Стовов опустил меч. Оря, крякнув от усилия, рывком поднял великана на ноги, снял с его головы сеть и валяющейся подле удавкой несколькими оборотами связал руки. Великан огляделся: рядом с ним хромали кони без всадников, ковылял копейщик, стребляне поднимали под руки Торопа, виднелись спины мёртвых, стонущих, катались в траве раненые.

– Да кто вы такие? Порази вас гром и меч святого Мартина! – наконец вымолвил он гневно и удивлённо.

– Это Стовов, князь Каменной Ладоги и Тёмной Земли, – сказал на латыни Рагдай, слезая с коня и указывая на князя. – А ты кто?

Великан поморщился, не то брезгливо, не то нервно, поднял чёрную бровь, в упор посмотрел на кудесника и ответил ему тоже на латинском:

– Я король Дагобер.

– Кто это? – переспросил Стовов, всё ещё держа обеими руками меч, остриём вниз.

– Это король франков, Дагобер, – подчёркнуто медленно сказал Рагдай, развёл ладони, как бы извиняясь перед князем и в то же время этим движением успокаивая себя.

– Ну и как быть теперь? – Голос Стовова сделался злым, последнее слово он произнёс не разжимая зубов.
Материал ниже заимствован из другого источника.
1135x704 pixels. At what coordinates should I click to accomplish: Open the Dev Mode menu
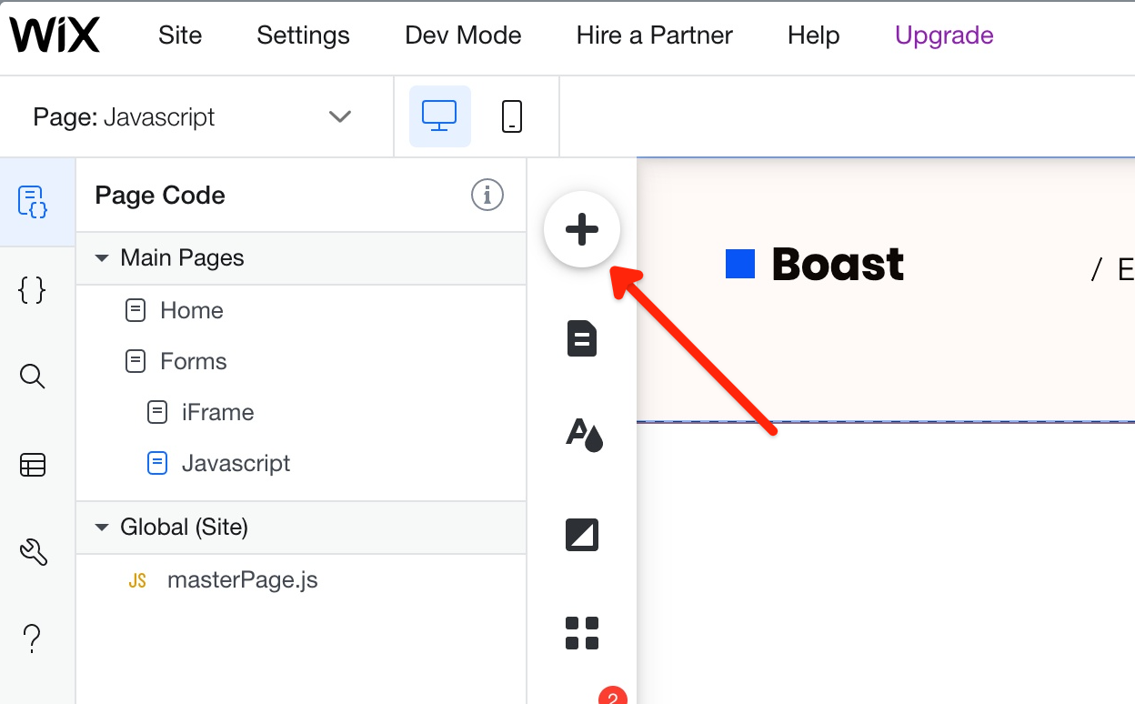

Князь переложил меч в левую руку, покосился на Ломоноса и вдруг заорал, так что кони дёрнулись и поджали уши: – Так и будете вешками торчать? Скорей подберите Торопа и стреблян и сюда все, к кряжу! Ну!

Затем князь повернул покрасневшее гневом лицо к Дагоберу и сказал почти спокойно:

– Скажи своим, что, если они шелохнутся, мы тебя убьём. Мне всё равно, кто ты, дедич или король франков.

Рагдай понимающе кивнул и перевёл сказанное на латынь:

– Князь Стовов приветствует великого короля, просит извинить за плен по ошибке и хочет оговорить условия почётного освобождения.

– Мне кажется, он другое сказал, этот варвар. – Дагобер наклонил голову в бок и прищурился, разглядывая Стовова с ног до головы. – Когда он напал на короля франков, он не знал, что я король?

– Не знал, – быстро ответил Рагдай. – Нас гнали чужие от самых Моравских Ворот. Сегодня ночью авары напали на Стрилку, где был ночлег, пришлось идти в сторону долины лесом. Потом поле мёртвых. Потом начали преследовать эти копейщики. – Рагдай кивнул в сторону франков. – Нам нужен был заложник.

– Ты что ему говоришь? – Стовов, притопнув ногой, подступил к Рагдаю и подозрительно оглядел путы короля: прочны ли?